Saved entries

========================

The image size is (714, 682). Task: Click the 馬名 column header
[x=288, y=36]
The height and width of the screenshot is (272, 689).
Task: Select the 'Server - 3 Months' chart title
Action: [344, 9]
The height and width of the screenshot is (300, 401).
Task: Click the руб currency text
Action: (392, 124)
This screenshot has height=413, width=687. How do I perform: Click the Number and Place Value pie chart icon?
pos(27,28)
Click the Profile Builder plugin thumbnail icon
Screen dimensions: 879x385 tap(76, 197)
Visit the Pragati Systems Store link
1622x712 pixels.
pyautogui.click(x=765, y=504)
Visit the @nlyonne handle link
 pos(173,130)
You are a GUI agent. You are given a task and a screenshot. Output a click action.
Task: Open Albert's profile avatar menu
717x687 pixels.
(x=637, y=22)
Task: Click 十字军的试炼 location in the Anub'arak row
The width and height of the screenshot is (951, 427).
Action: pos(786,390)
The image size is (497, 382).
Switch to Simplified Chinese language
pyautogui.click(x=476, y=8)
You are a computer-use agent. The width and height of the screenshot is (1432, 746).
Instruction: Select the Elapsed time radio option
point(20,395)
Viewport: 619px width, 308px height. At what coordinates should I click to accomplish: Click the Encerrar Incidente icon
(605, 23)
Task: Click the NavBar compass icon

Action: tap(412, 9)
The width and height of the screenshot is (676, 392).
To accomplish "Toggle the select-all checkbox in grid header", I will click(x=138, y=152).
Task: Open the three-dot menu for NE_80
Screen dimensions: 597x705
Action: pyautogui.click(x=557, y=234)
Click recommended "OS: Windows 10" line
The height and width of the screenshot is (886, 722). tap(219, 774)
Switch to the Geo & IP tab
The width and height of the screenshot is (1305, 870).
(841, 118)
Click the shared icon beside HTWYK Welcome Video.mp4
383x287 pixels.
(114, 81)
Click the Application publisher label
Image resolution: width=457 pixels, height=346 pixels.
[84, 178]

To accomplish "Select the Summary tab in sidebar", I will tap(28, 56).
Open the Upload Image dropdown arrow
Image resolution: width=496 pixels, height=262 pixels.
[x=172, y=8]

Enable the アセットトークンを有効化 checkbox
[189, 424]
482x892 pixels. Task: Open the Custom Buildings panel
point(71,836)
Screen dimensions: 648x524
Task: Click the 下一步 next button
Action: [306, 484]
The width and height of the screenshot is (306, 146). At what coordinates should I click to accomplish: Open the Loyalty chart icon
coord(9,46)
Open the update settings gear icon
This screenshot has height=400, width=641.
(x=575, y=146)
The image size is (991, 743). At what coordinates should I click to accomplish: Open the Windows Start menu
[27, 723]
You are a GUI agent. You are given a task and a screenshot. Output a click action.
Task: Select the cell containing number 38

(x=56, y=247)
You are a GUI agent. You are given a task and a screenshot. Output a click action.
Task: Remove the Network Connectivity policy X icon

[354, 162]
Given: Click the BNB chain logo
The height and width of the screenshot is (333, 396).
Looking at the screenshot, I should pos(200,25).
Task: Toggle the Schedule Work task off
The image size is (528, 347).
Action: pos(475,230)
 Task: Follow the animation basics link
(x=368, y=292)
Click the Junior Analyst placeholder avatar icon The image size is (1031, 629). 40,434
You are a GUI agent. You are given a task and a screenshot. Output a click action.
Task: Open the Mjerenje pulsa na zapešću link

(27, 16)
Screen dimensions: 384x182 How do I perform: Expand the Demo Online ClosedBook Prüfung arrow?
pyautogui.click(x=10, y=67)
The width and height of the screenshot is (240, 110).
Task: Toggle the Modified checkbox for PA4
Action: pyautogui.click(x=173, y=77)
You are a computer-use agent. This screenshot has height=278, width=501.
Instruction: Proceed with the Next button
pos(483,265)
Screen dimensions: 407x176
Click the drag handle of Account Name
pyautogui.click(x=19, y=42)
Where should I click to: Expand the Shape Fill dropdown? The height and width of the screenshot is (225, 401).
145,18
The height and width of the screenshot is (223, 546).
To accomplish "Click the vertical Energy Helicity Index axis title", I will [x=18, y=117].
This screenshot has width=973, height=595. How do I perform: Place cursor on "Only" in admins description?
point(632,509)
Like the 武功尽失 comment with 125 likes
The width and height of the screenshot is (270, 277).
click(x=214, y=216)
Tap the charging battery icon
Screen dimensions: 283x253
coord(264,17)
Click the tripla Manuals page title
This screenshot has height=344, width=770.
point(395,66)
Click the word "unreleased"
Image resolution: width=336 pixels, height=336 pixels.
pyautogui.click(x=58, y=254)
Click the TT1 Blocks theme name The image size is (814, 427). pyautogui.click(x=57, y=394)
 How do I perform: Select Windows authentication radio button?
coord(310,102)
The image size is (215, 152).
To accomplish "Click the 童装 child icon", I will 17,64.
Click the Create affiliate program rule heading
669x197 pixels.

========================

▶ _AIM OF THE EXERCISE_
Begin with the line that contains "Task: Open the Mjerenje pulsa na zapešću link" and quote each line after it exactly, stopping after the last line of the data.

▶ _SOLUTION TO THIS EXERCISE_
Task: Open the Mjerenje pulsa na zapešću link

(27, 16)
Screen dimensions: 384x182 How do I perform: Expand the Demo Online ClosedBook Prüfung arrow?
pyautogui.click(x=10, y=67)
The width and height of the screenshot is (240, 110).
Task: Toggle the Modified checkbox for PA4
Action: pyautogui.click(x=173, y=77)
You are a computer-use agent. This screenshot has height=278, width=501.
Instruction: Proceed with the Next button
pos(483,265)
Screen dimensions: 407x176
Click the drag handle of Account Name
pyautogui.click(x=19, y=42)
Where should I click to: Expand the Shape Fill dropdown? The height and width of the screenshot is (225, 401).
145,18
The height and width of the screenshot is (223, 546).
To accomplish "Click the vertical Energy Helicity Index axis title", I will [x=18, y=117].
This screenshot has width=973, height=595. How do I perform: Place cursor on "Only" in admins description?
point(632,509)
Like the 武功尽失 comment with 125 likes
The width and height of the screenshot is (270, 277).
click(x=214, y=216)
Tap the charging battery icon
Screen dimensions: 283x253
coord(264,17)
Click the tripla Manuals page title
This screenshot has height=344, width=770.
point(395,66)
Click the word "unreleased"
Image resolution: width=336 pixels, height=336 pixels.
pyautogui.click(x=58, y=254)
Click the TT1 Blocks theme name The image size is (814, 427). pyautogui.click(x=57, y=394)
 How do I perform: Select Windows authentication radio button?
coord(310,102)
The image size is (215, 152).
To accomplish "Click the 童装 child icon", I will 17,64.
Click the Create affiliate program rule heading
669x197 pixels.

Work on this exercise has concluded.